The fit method of preprocessing classes like StandardScalar from scikit-learn loads the entire input data into memory as per my understanding. In the cases of preprocessing using multiple instances / sklearn containers using sagemaker sklearn processing job, does sagemaker take care of interaction between the containers? Otherwise, how can we call fit method on a data that doesn’t fit into the memory of a single instance?

Hello @Anilsekhar,

As far as I understand, The benefit of using multiple instances based on the SKLearnProcessor is that you can decrease your processing time.

If you want to handle the memory limit, you can use the PySparkProcessor. However, you may need more instances to resolve this problem. Please refer to this example.

And If you want to resolve the memory limit problem with a single instance, you might make your own logic based on your processing scenario.

Best regards,

2 Likes

Hi @bj.kim ,

Thanks for replying. When we use sklearnprocessor, is it like during fit method, only one instance will be used and during transform all the instances will be used in case we specify that the instance count is greater than 1 for the sklearn processing job?

Hi @Anilsekhar,

Thanks for reaching me again.

All the instances will be used for both the training job and processing job if we specified many instances.

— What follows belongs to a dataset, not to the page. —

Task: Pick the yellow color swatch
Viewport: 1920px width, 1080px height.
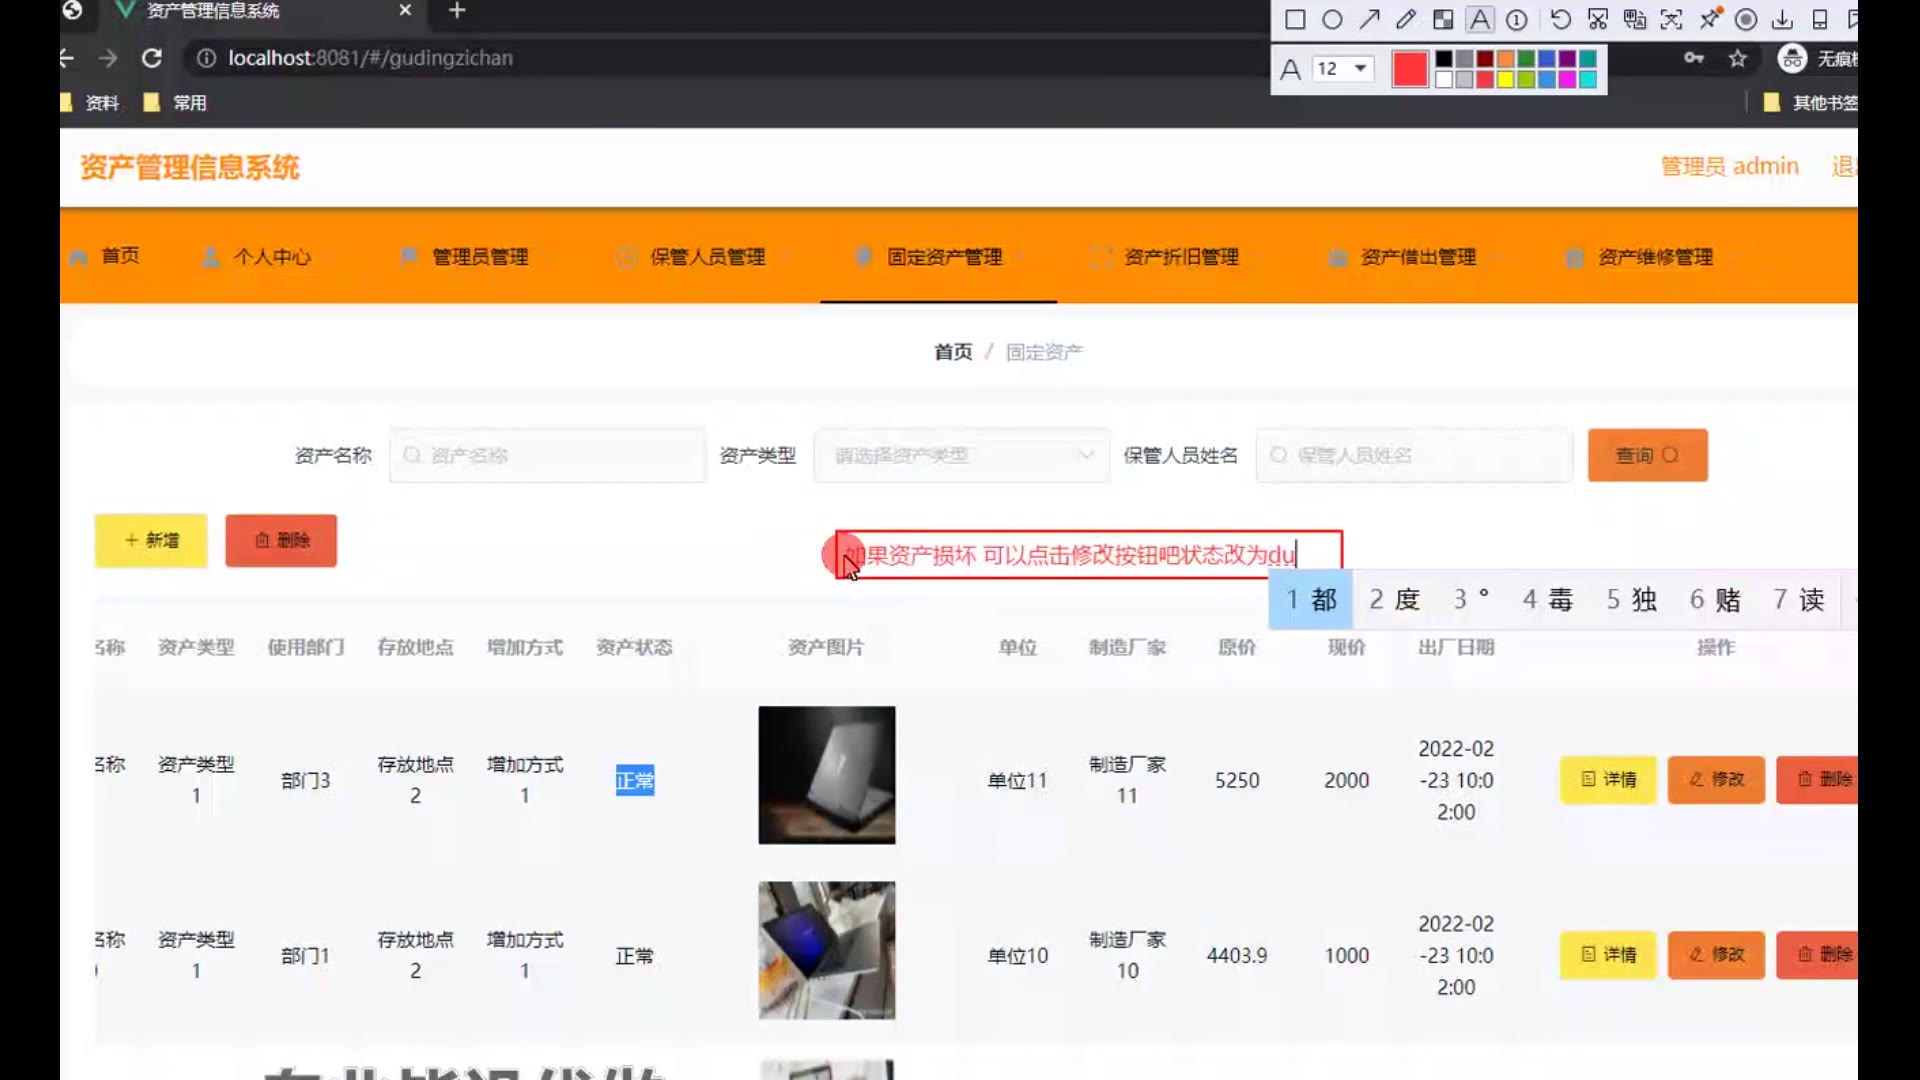Action: tap(1506, 80)
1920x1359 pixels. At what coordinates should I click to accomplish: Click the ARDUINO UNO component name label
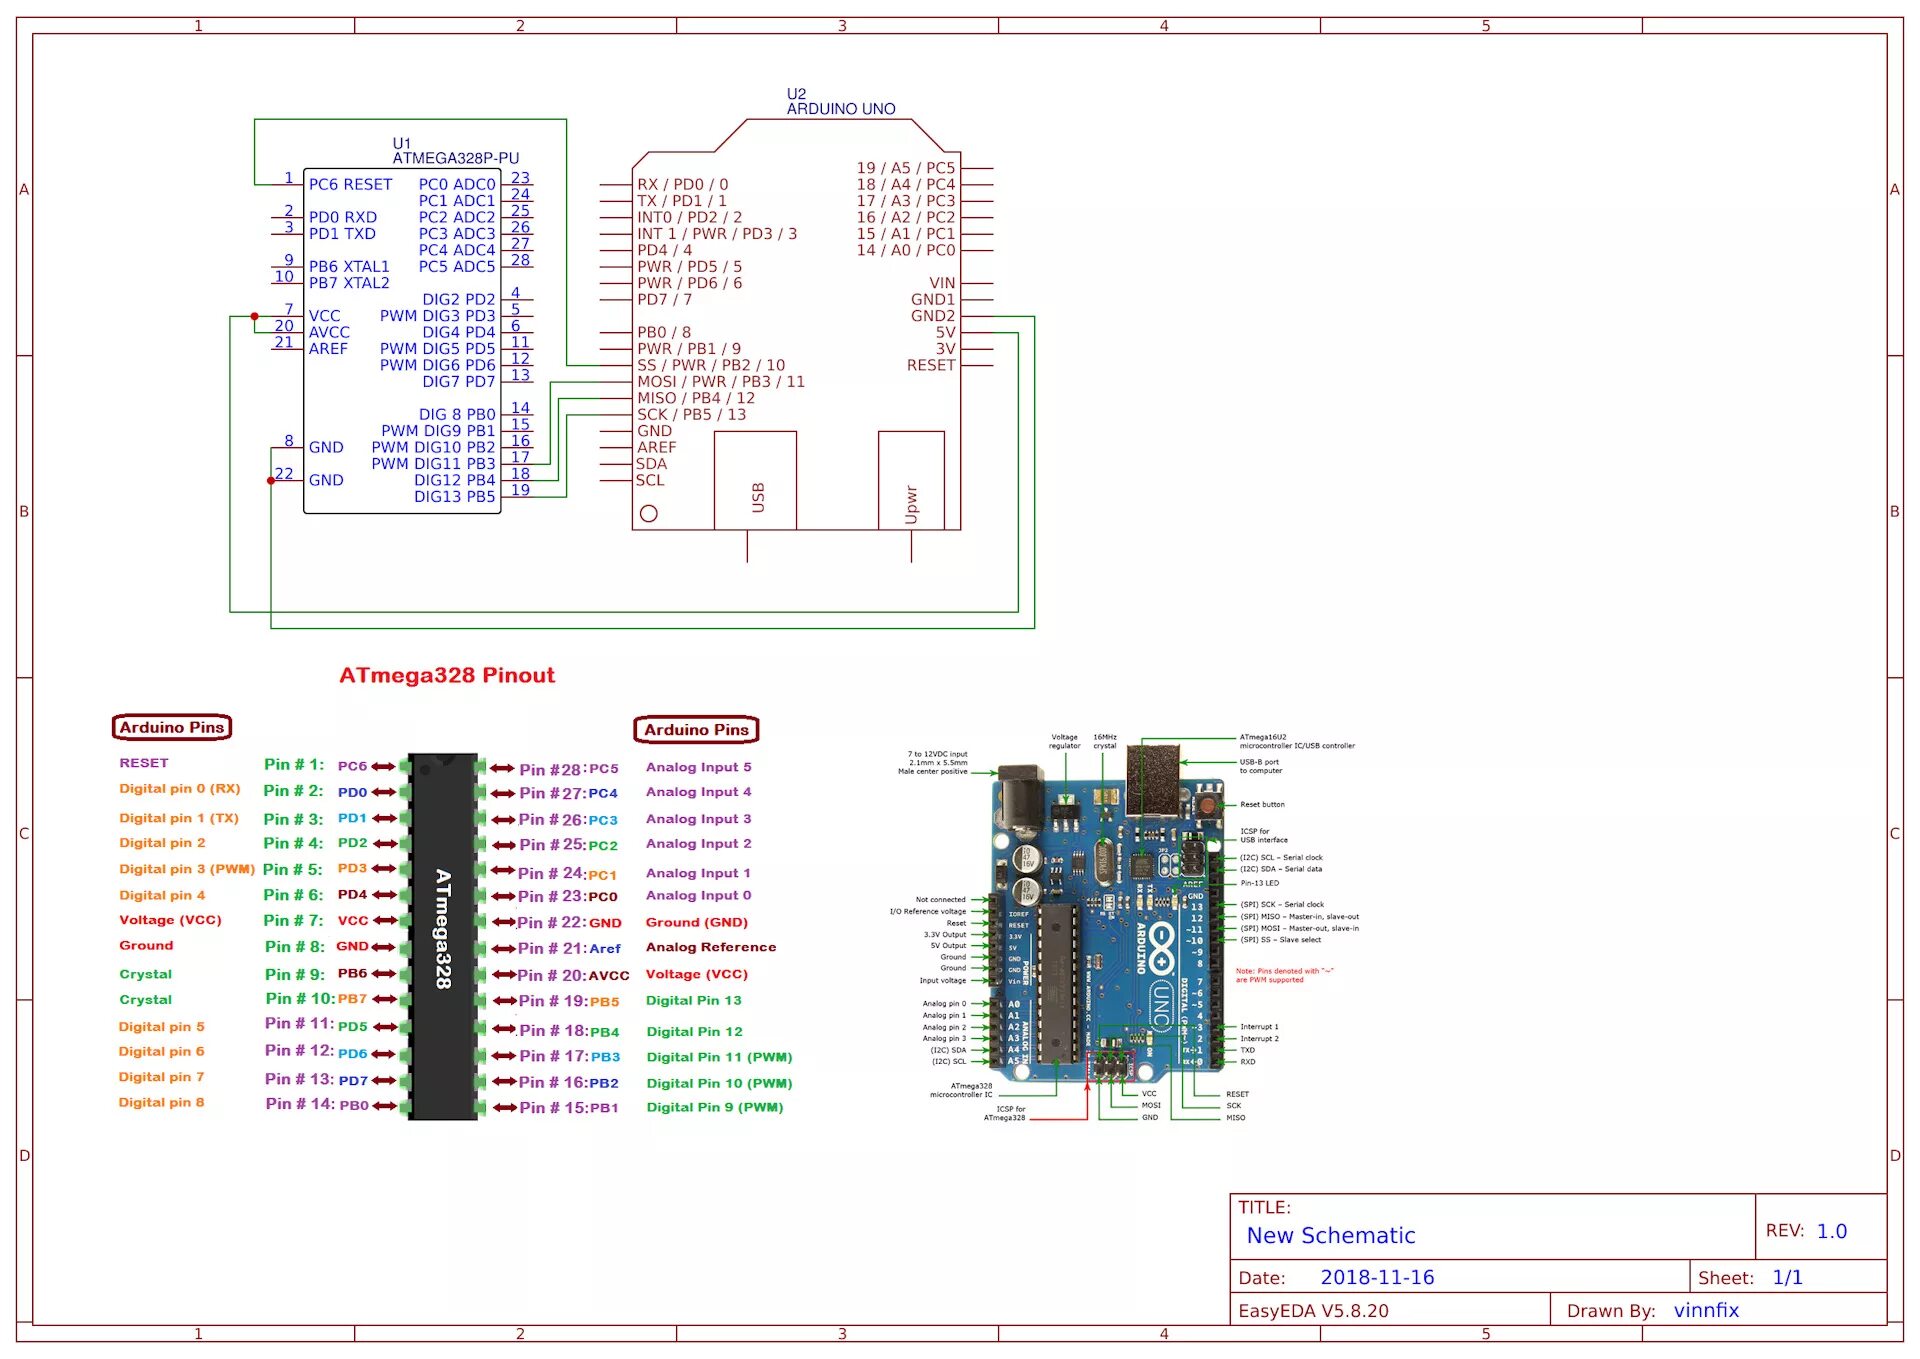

In addition, there is a fit() method which is for the training job in the Scikit Learn Estimator class. Please refer to this. And there is a run() method that is for the processing job in the Scikit Learn Processor class. Please refer to this.

Best regards,

Hi @bj.kim ,

  • When we use spark processor, I understand how all the instances will be used during fit method as well as transform method since spark is designed for parallel processing.
  • However, the sklearn library is not designed for running in a cluster of nodes. In this context, I am trying to understand what benefit will increasing the no of instances in a sklearn processor provide.
    • The fit method requires to see the entire data. How does having multiple instances help here?

Hi @Anilsekhar,

As you already know SKLearnProcessor can not communicate information or data among instances of a processing job, unlike the PySparkProcessor. So we can not use the SKLearnProcessor if a file is very big to load in the memory.

Yes, you are right we can not have the benefit of parallel processing sometimes it depends on what kinds of scenarios we have.

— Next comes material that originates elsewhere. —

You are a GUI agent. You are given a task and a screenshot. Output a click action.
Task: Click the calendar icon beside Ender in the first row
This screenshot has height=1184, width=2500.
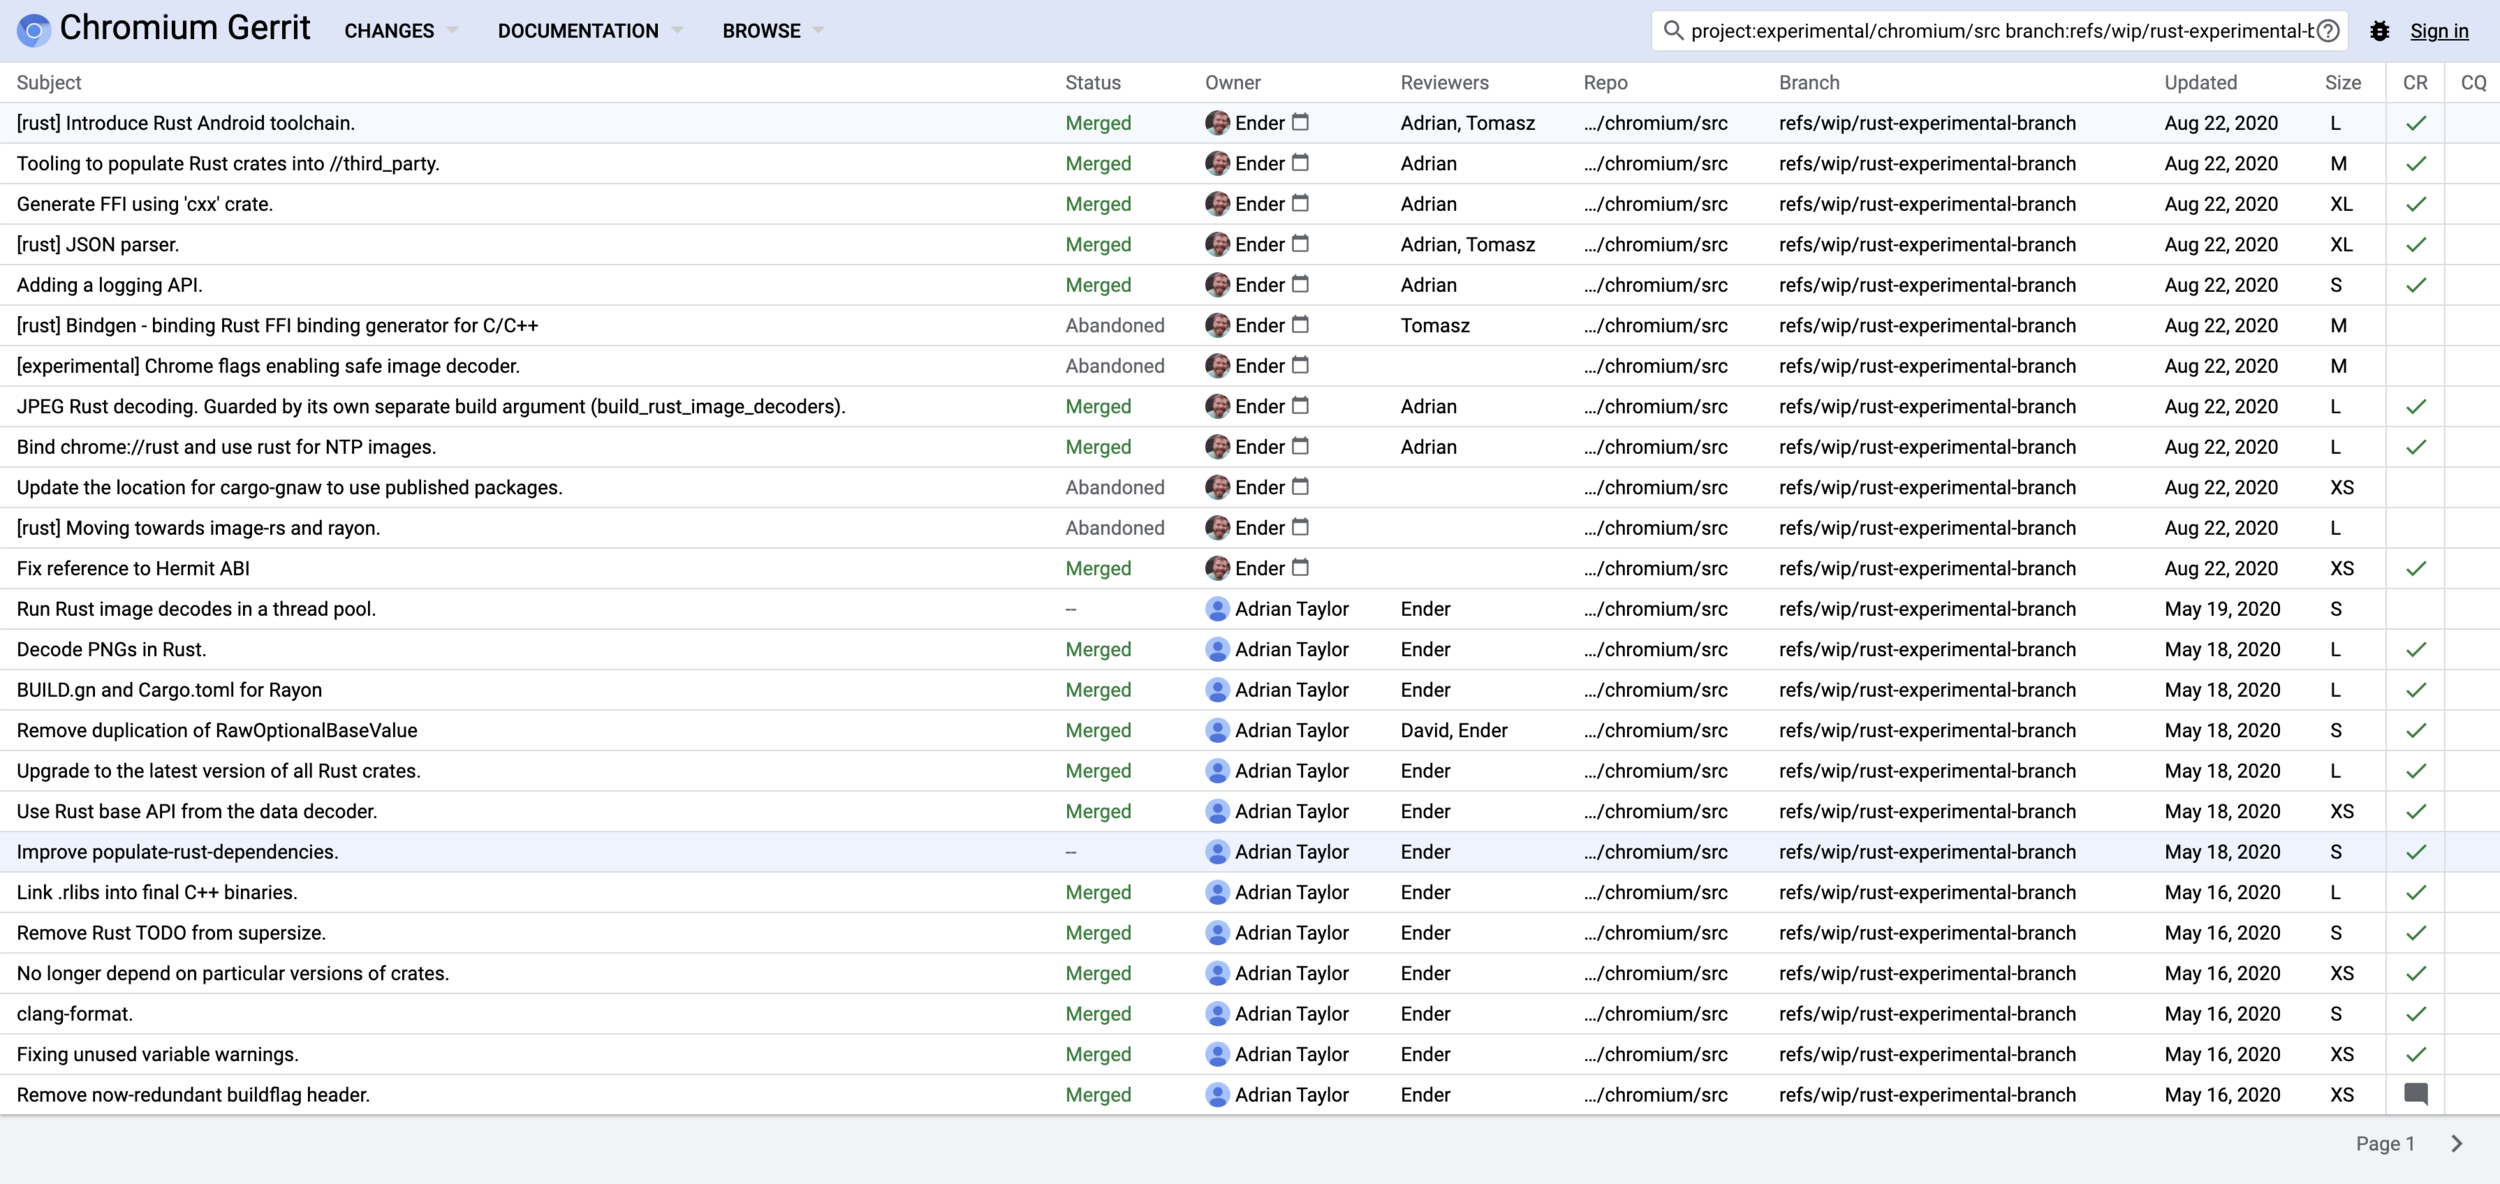click(1300, 122)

However, we can have the benefit of parallel processing if this is not a single file. Please refer to this.

Best regards,

Hi @bj.kim ,

The link you have shared (SageMaker Processing: how to parallelize when instance_count > 1 ? · Issue #1075 · aws/amazon-sagemaker-examples · GitHub) seems to clarify my doubt. What I have understood is this:

  • We cannot do any preprocessing which requires calculating statistics from entire data when using multiple instances.
    • May be it is possible, but it won’t be straight forward. We will need to keep track of which are the hosts and which are all the files allocated to each host and write our own custom logic to calculate statistics that involve passing through the entire data.
  • We can apply any instance level transformation in a straight forward manner

Hi @Anilsekhar,

It’s good to hear that you are clear now with your concern.

Happy learning